Cloud Cross-Region Disaster Recovery (DR) Workflow requested by Regulator

At this year’s AWS re:Invent I learned from a financial institution (FI) that a regulator asked for cross-region DR (so not only availability zones within a region like Dublin). This FI implemented this cross-region DR workflow with AWS. Does anybody in the community received a similar request (cross-region DR with a cloud provider) by a regulator? If yes, which regulator asked for this?

 

Many thanks, Peter

3 Replies
RRoach
Contributor I

Don't know what research was done already but I would recommend looking at the regulatory guidance first, criticality of the system, input from board of directors as to their tolerance, and service offerings (SLA) by your cloud provider.
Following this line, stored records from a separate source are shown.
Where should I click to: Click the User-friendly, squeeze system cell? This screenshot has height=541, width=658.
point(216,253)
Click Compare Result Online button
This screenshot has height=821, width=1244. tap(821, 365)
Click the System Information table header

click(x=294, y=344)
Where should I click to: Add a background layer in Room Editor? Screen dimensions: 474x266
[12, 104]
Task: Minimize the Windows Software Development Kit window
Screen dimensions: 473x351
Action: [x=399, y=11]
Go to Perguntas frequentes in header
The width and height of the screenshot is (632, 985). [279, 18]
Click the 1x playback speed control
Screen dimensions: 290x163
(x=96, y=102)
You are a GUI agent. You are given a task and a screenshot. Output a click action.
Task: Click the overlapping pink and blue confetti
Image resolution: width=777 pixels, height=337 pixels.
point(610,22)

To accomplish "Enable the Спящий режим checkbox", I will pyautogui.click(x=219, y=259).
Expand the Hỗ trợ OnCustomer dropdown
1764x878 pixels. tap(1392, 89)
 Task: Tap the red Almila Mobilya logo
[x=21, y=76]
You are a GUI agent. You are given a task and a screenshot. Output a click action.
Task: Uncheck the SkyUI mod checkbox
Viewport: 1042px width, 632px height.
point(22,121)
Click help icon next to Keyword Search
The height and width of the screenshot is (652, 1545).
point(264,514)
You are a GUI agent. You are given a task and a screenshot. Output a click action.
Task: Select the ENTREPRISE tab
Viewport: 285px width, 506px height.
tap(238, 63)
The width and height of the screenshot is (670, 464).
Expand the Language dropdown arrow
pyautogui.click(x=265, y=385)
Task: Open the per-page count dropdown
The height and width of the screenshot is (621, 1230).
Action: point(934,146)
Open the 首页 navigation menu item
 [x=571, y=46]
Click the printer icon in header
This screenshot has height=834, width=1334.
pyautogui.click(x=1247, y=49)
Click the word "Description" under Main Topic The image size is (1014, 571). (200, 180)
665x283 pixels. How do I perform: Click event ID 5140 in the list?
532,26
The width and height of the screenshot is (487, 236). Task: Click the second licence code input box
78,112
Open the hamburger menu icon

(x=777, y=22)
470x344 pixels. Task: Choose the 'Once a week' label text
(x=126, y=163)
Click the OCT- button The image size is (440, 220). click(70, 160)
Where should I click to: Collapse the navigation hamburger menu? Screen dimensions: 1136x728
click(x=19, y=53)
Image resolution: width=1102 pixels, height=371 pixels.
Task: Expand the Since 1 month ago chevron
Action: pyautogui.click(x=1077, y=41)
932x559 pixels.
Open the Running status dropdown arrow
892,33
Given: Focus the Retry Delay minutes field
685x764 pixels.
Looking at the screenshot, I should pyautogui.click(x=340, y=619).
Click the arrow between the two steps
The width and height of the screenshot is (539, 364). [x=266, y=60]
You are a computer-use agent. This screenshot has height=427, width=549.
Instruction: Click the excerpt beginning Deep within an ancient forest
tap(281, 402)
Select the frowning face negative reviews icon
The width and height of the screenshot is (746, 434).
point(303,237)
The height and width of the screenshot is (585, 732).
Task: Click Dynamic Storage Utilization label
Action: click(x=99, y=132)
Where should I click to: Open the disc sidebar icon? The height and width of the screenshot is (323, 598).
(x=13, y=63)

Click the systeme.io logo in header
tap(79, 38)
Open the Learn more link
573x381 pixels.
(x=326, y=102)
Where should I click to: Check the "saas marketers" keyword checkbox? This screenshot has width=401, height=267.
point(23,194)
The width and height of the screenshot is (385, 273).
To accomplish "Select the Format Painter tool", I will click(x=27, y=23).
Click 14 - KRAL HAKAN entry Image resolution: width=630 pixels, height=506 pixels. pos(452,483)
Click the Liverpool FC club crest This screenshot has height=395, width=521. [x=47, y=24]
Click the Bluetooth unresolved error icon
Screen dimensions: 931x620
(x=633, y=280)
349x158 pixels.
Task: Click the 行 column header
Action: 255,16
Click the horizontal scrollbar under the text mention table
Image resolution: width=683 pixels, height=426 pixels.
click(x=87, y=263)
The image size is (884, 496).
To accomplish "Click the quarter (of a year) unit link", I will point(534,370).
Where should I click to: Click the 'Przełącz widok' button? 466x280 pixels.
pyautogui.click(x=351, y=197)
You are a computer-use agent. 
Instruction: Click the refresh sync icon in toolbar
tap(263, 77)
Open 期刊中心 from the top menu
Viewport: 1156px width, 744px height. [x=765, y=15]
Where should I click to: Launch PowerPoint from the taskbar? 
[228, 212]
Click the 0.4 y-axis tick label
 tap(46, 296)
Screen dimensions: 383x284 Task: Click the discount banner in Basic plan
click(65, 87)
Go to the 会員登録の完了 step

Once you figure out what is needed, then you can get additional input from your technical teams as to the practicality/response/support etc.  

denbesten
Community Champion

Not involved with regulators, but I would agree with them on this one.  There have been highly-visible examples of region failures (AWS, Azure) and contemporary examples (Kentucky, Texas, Galveston) of disasters impacting entire cities which could impact an entire cloud "region".

 

And, it not like the auditor is asking for very much.  All the cloud providers have mechanisms for cross-region failover -- it is just a matter of configuring and documenting.  It's not like they are asking you address a total cloud provider outage (Google).  That would be expensive, time-intensive and very much a roll-your-own effort.

 

FWIW, I consider intra-region to be HA (aka Fault-Tolerance) and cross-region to be DR.  Two very different scenarios; two very different solutions.

Caute_cautim
Community Champion

@denbesten @PeterHainz @RRoach 

 

It not quite as simple as Multi-zones or Multiple regions, one should also consider the type of storage systems applied i.e. whether they are a direct connection and associated with one particular region or in some cases zones as well.  In some circumstances, the organisations may have opted for the cheapest options possible, so an examination of the critical services should be undertaken as well.  Often organisations may have opted for the cheapest options whether they are public cloud or private cloud, and may not have fully considered from a risk management perspective, whether or not they should be using Cloud Object storage rather then direct.  In some cases, Cloud Object storage may be more economical and perhaps provided within a private cloud scenario due to added security services and the fact that the Cloud Provider provides greater support.  

 

Also consider whether the services you currently have are based on bare metal, public or private cloud requirements. 

 

Also I suggest weigh up the Cloud Providers Shared Responsibility Model as well, and identify your own responsibilities vs what they will do for you when you really need them, especially when you find out its your responsibility and theirs is only best efforts.  

 

As @denbesten states AWS went down three times in North America during December 2021 alone, and Azure is also tarnished as well, so perhaps consider a hybrid cloud approach to meet your organisations DR requirements let alone regulatory requirements.

 

A risk management assessment may also be required to consider the the current circumstances too.